On September 1, 2023, the Yankees promoted Wells to the major leagues for the first time. Wells made his debut that night, recording his first MLB hit in his first at bat against Justin Verlander. On September 20, Wells hit his first career home run, a 416-foot solo shot to right field off of pitcher Erik Swanson during a game against the Toronto Blue Jays. Wells hit back-to-back home runs against Arizona and Toronto playing a key role in his team's victories. On September 25, he hit a home run in the fourth to eliminate the Diamondbacks' lead and also gave the Yankees the lead with another run in the eighth.
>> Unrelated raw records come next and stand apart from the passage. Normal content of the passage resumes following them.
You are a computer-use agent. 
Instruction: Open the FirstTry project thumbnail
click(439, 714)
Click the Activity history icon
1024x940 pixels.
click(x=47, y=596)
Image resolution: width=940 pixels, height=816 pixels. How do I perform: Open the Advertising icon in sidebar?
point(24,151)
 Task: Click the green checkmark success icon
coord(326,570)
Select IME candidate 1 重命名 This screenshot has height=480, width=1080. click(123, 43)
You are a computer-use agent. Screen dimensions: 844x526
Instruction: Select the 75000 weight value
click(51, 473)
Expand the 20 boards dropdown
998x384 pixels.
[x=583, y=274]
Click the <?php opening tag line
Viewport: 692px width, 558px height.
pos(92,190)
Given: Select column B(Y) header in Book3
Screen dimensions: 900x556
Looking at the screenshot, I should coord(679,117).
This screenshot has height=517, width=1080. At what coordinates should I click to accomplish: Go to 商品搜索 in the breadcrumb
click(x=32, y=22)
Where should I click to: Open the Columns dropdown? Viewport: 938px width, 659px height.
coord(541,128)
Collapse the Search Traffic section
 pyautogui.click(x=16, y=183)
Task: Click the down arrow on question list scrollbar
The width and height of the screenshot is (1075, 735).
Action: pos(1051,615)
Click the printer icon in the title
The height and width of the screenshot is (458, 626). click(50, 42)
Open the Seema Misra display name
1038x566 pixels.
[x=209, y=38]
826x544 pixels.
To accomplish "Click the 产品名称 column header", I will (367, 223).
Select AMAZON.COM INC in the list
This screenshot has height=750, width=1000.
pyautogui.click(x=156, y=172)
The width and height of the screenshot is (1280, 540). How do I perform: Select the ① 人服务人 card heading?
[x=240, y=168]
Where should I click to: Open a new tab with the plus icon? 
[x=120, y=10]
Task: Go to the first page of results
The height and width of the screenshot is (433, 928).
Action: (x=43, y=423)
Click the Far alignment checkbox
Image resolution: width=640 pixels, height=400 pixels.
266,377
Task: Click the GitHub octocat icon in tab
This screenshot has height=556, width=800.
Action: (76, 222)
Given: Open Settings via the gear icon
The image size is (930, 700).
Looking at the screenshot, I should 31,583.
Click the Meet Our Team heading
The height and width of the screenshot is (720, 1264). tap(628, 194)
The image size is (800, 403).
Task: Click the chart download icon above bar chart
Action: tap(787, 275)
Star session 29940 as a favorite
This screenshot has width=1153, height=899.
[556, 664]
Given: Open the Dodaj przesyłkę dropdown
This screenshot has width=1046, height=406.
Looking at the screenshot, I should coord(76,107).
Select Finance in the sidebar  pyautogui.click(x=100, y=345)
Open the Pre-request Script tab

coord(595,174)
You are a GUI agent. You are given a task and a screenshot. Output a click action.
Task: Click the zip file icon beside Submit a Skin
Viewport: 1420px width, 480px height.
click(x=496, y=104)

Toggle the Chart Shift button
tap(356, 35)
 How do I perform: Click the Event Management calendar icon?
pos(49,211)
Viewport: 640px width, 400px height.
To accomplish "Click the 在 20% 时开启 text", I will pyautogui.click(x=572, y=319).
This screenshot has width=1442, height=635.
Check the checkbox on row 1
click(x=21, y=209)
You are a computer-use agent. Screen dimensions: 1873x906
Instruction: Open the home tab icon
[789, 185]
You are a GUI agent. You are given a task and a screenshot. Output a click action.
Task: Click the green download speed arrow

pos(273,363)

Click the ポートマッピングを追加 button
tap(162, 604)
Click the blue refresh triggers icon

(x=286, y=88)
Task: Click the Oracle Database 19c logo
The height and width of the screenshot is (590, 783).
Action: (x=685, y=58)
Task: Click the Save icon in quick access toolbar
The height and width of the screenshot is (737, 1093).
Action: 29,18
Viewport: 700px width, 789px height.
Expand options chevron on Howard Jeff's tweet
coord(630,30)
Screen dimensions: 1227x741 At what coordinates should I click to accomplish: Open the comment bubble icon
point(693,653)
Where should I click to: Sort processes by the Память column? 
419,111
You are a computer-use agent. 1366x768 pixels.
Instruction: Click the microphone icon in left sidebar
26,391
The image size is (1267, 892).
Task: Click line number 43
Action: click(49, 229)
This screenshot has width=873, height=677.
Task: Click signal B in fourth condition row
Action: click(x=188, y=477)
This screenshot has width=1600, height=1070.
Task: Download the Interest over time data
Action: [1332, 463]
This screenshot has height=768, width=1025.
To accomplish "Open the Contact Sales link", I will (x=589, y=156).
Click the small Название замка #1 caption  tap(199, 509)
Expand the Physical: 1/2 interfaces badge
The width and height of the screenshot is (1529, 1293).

Next day, his two-run homer clutch hit in the ninth, the third home run in five days, allowed the Yankees to secure a 2–0 victory over the Toronto Blue Jays at Rogers Centre.

On March 27, 2025, Wells hit a leadoff home run, becoming the first Yankee to hit a leadoff homer on opening day and the first catcher in MLB history to do the same. On May 6, Wells hit his first career grand slam in the bottom of the seventh inning against the San Diego Padres.

== International career ==
Wells represents the Dominican Republic team in international play and in 2026, he participated in the World Baseball Classic. In a quarter-final game against Team Korea, Wells hit a three-run walk-off home run in a 10–0 win, invoking the mercy rule. Throughout the tournament, Wells has hit two home runs.